Task :: Reproduce the entries exactly and omit the pictures.

Working data ::
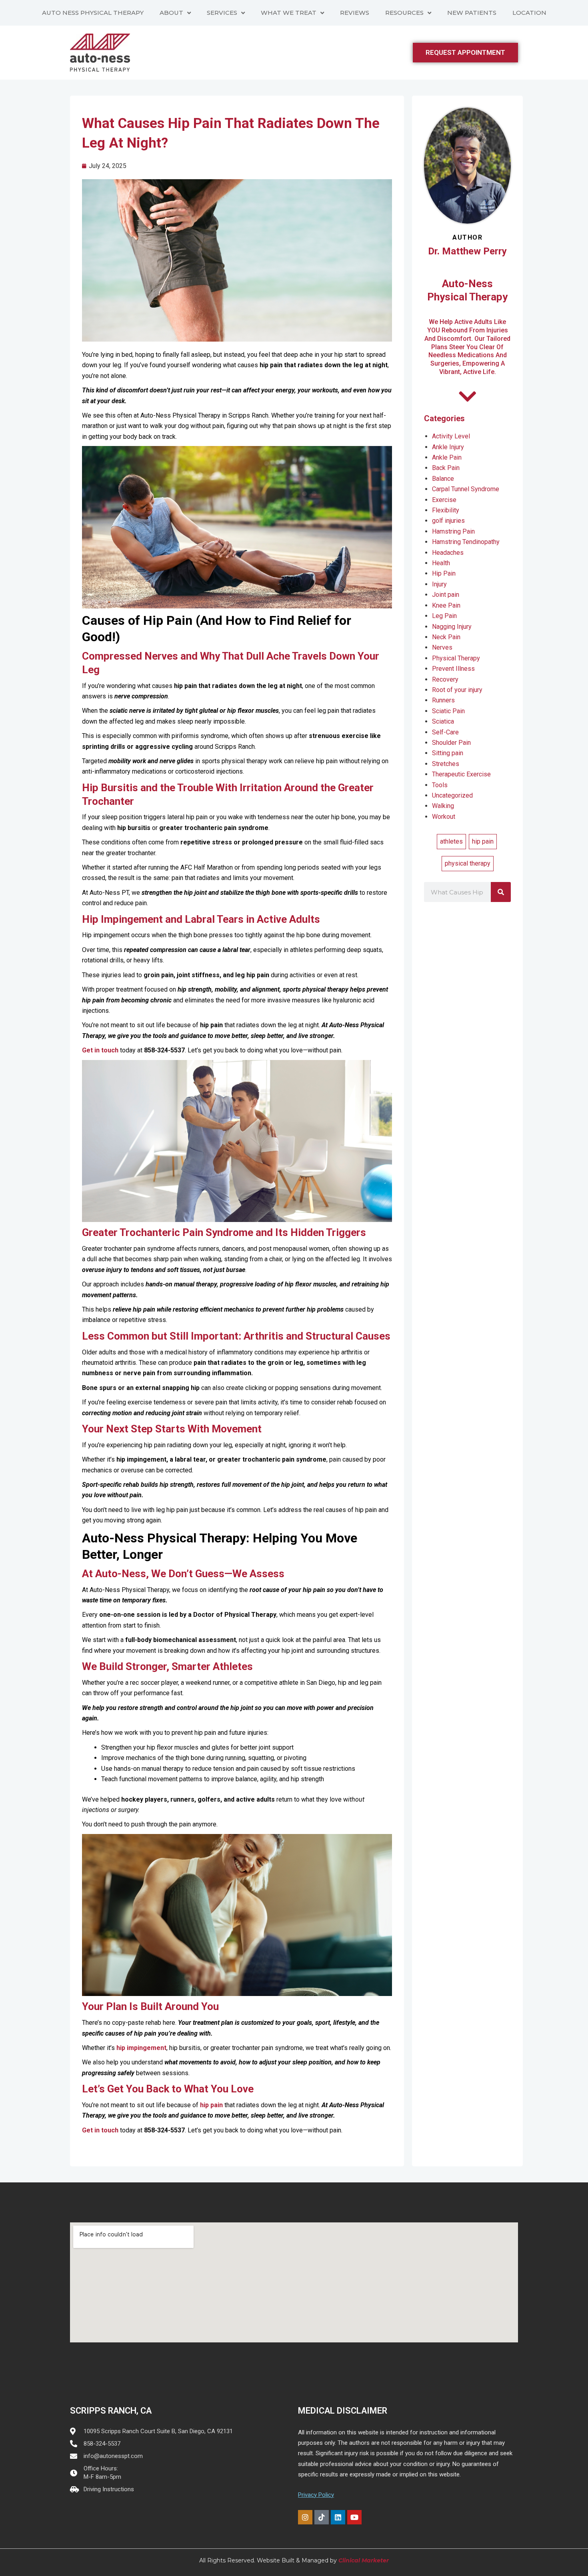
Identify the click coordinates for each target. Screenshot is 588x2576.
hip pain (483, 841)
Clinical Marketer (363, 2560)
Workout (443, 816)
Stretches (445, 764)
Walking (443, 806)
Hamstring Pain (453, 531)
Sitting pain (447, 753)
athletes (451, 841)
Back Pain (446, 468)
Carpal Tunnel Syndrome (465, 489)
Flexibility (445, 510)
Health (441, 563)
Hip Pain (444, 573)
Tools (440, 785)
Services (222, 12)
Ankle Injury (448, 447)
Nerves (442, 647)
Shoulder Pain (451, 742)
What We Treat (288, 12)
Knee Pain (446, 605)
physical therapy (467, 863)
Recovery (445, 679)
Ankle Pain (447, 457)
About (171, 12)
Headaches (448, 552)
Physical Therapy (456, 658)
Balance (443, 478)
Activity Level (451, 436)
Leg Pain (444, 616)
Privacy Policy (316, 2494)
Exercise (444, 500)
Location (529, 12)
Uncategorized (452, 795)
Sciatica (443, 721)
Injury (439, 584)
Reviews (354, 12)
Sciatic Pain (448, 711)
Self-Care (445, 732)
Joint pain (445, 594)
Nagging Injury (452, 626)
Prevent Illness (453, 668)
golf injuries (448, 520)
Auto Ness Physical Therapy (93, 12)
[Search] (501, 892)
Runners (443, 700)
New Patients (471, 12)
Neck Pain (446, 637)
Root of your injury (457, 690)
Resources (404, 12)
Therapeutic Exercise (461, 774)
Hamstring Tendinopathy (466, 542)
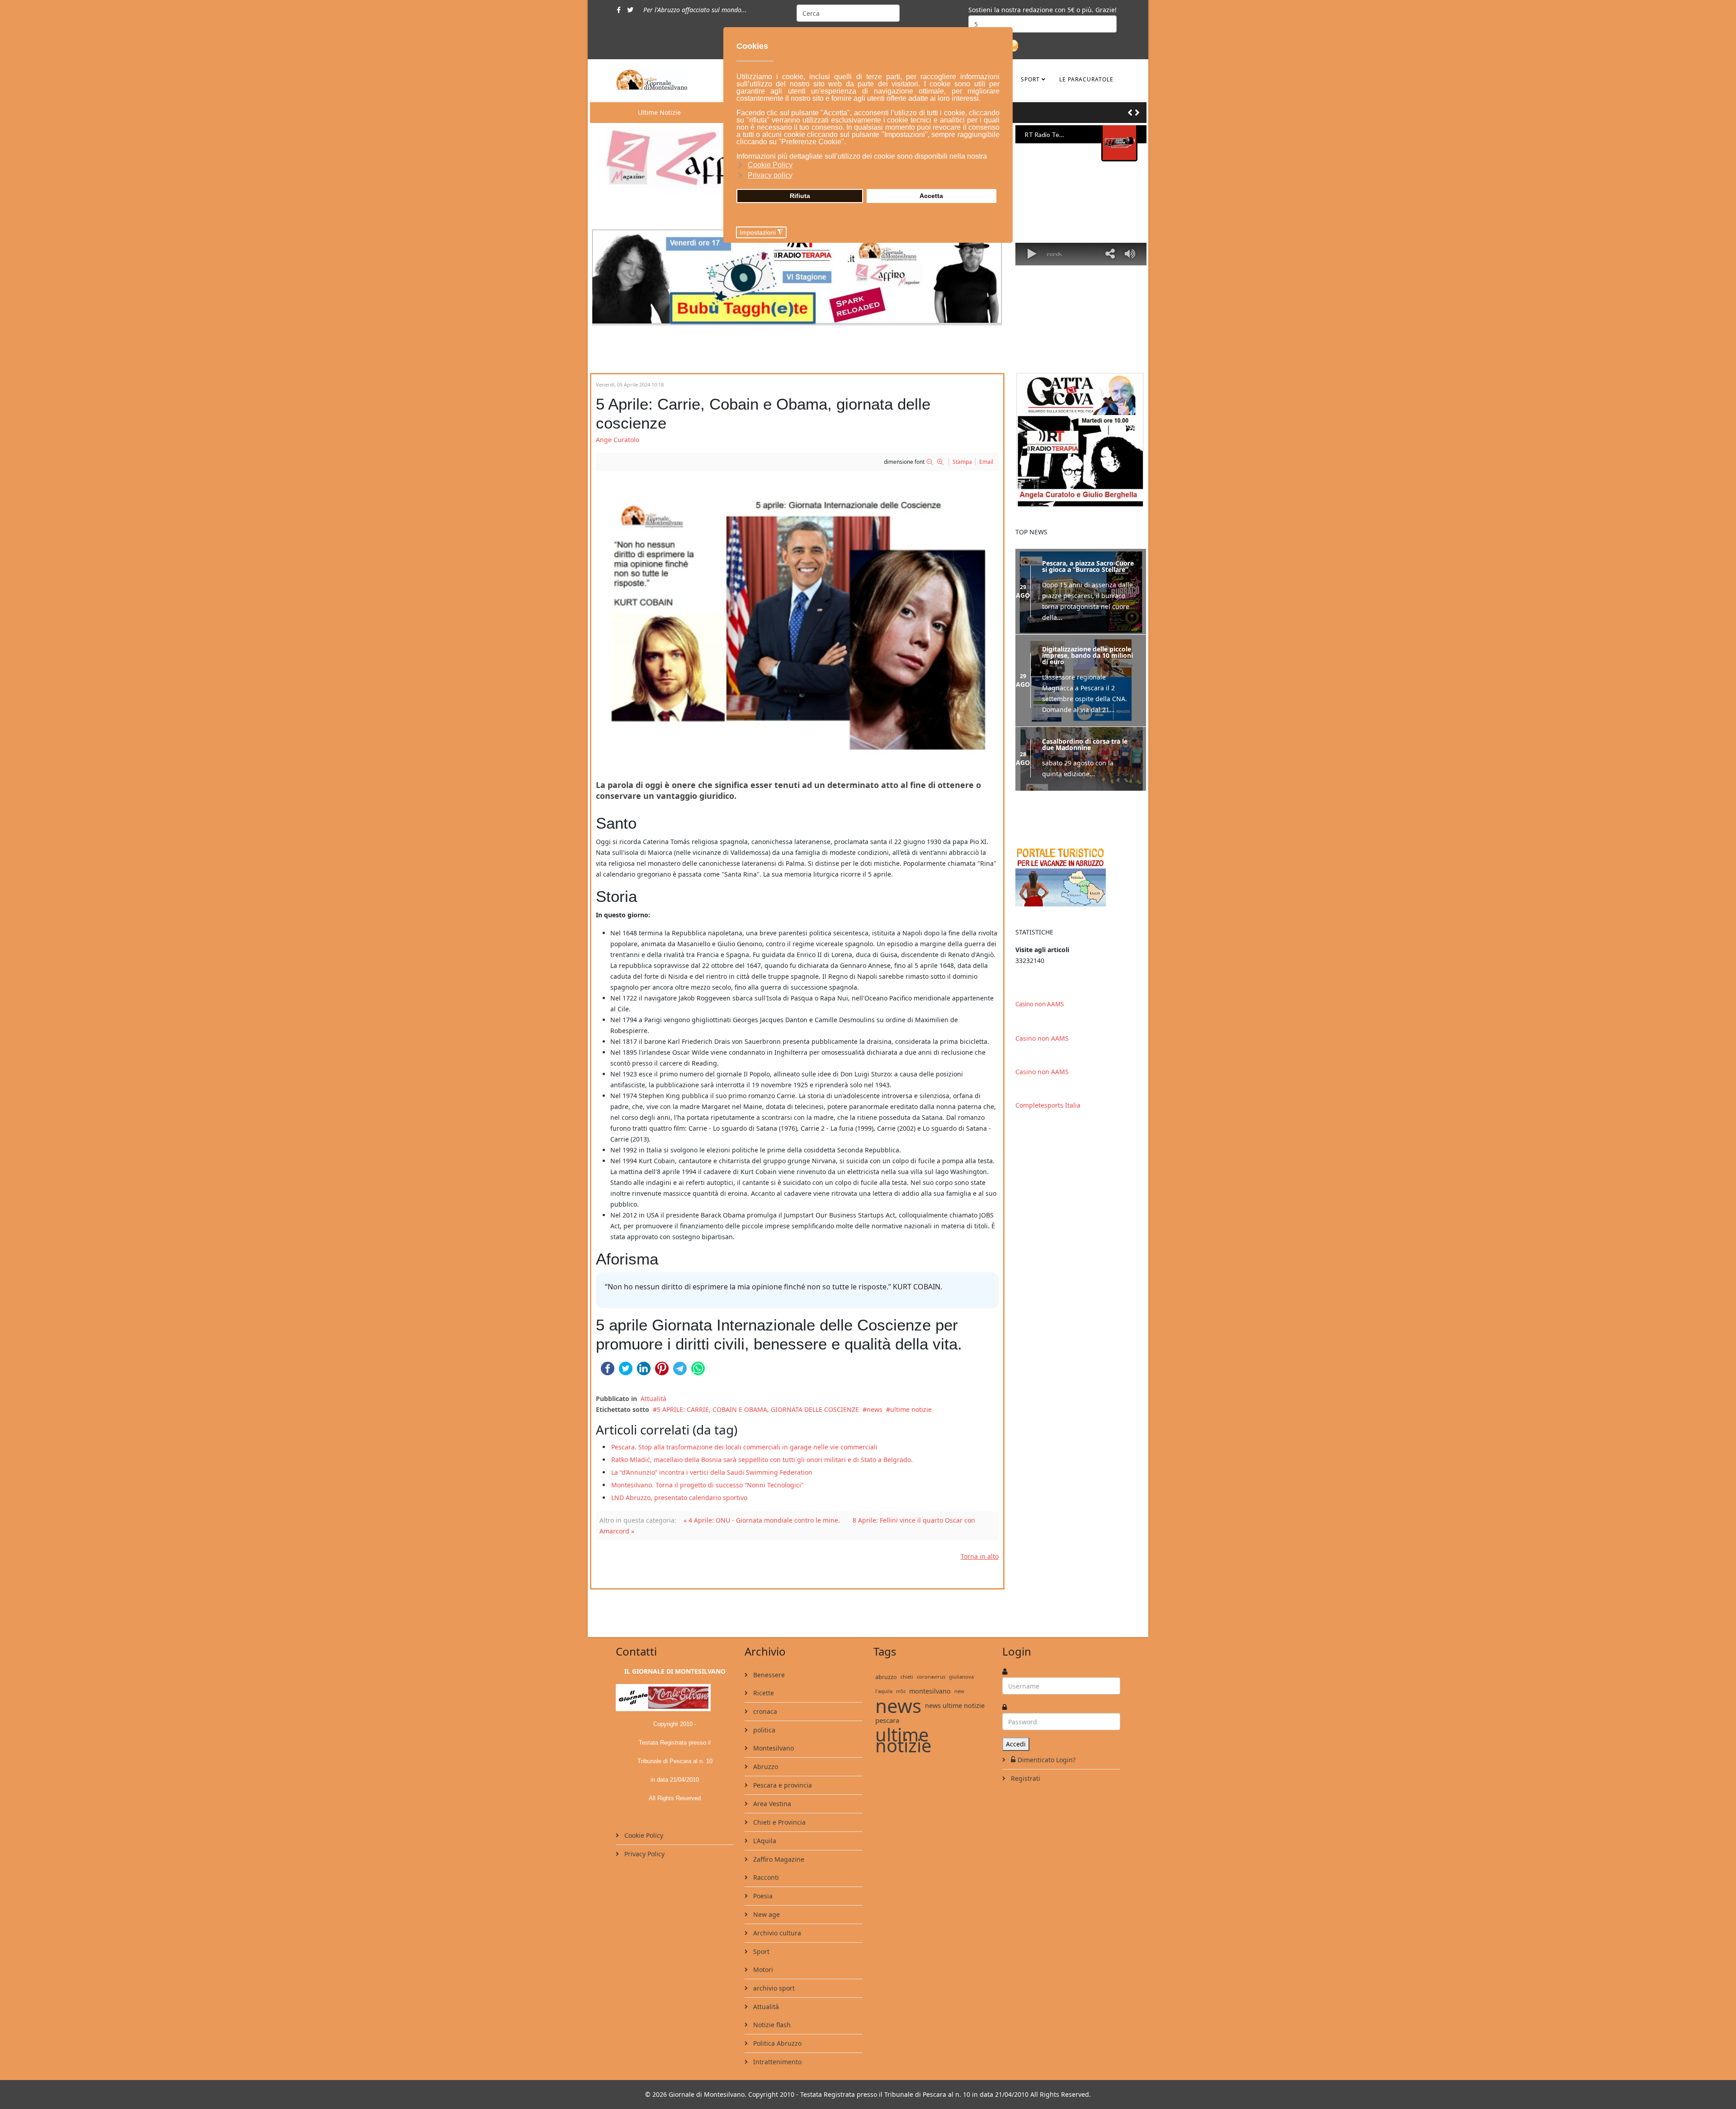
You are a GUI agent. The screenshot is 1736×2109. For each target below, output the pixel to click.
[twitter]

Output ::
Identify the click coordinates for each target. Screenshot is 588x2576.
hip pain (483, 841)
Clinical Marketer (363, 2560)
Workout (443, 816)
Stretches (445, 764)
Walking (443, 806)
Hamstring Pain (453, 531)
Sitting pain (447, 753)
athletes (451, 841)
Back Pain (446, 468)
Carpal Tunnel Syndrome (465, 489)
Flexibility (445, 510)
Health (441, 563)
Hip Pain (444, 573)
Tools (440, 785)
Services (222, 12)
Ankle Injury (448, 447)
Nerves (442, 647)
Shoulder Pain (451, 742)
What We Treat (288, 12)
Knee Pain (446, 605)
physical therapy (467, 863)
Recovery (445, 679)
Ankle Pain (447, 457)
About (171, 12)
Headaches (448, 552)
Physical Therapy (456, 658)
Balance (443, 478)
Activity Level (451, 436)
Leg Pain (444, 616)
Privacy Policy (316, 2494)
Exercise (444, 500)
Location (529, 12)
Uncategorized (452, 795)
Sciatica (443, 721)
Injury (439, 584)
Reviews (354, 12)
Sciatic Pain (448, 711)
Self-Care (445, 732)
Joint pain (445, 594)
Nagging Injury (452, 626)
Prevent Illness (453, 668)
golf injuries (448, 520)
Auto Ness Physical Therapy (93, 12)
[Search] (501, 892)
Runners (443, 700)
New Patients (471, 12)
Neck Pain (446, 637)
Root of your injury (457, 690)
Resources (404, 12)
Therapeutic Exercise (461, 774)
Hamstring Tendinopathy (466, 542)
You are a GUI agent. The screenshot is 1736×2109. For each target below, output the pixel to click.
[twitter]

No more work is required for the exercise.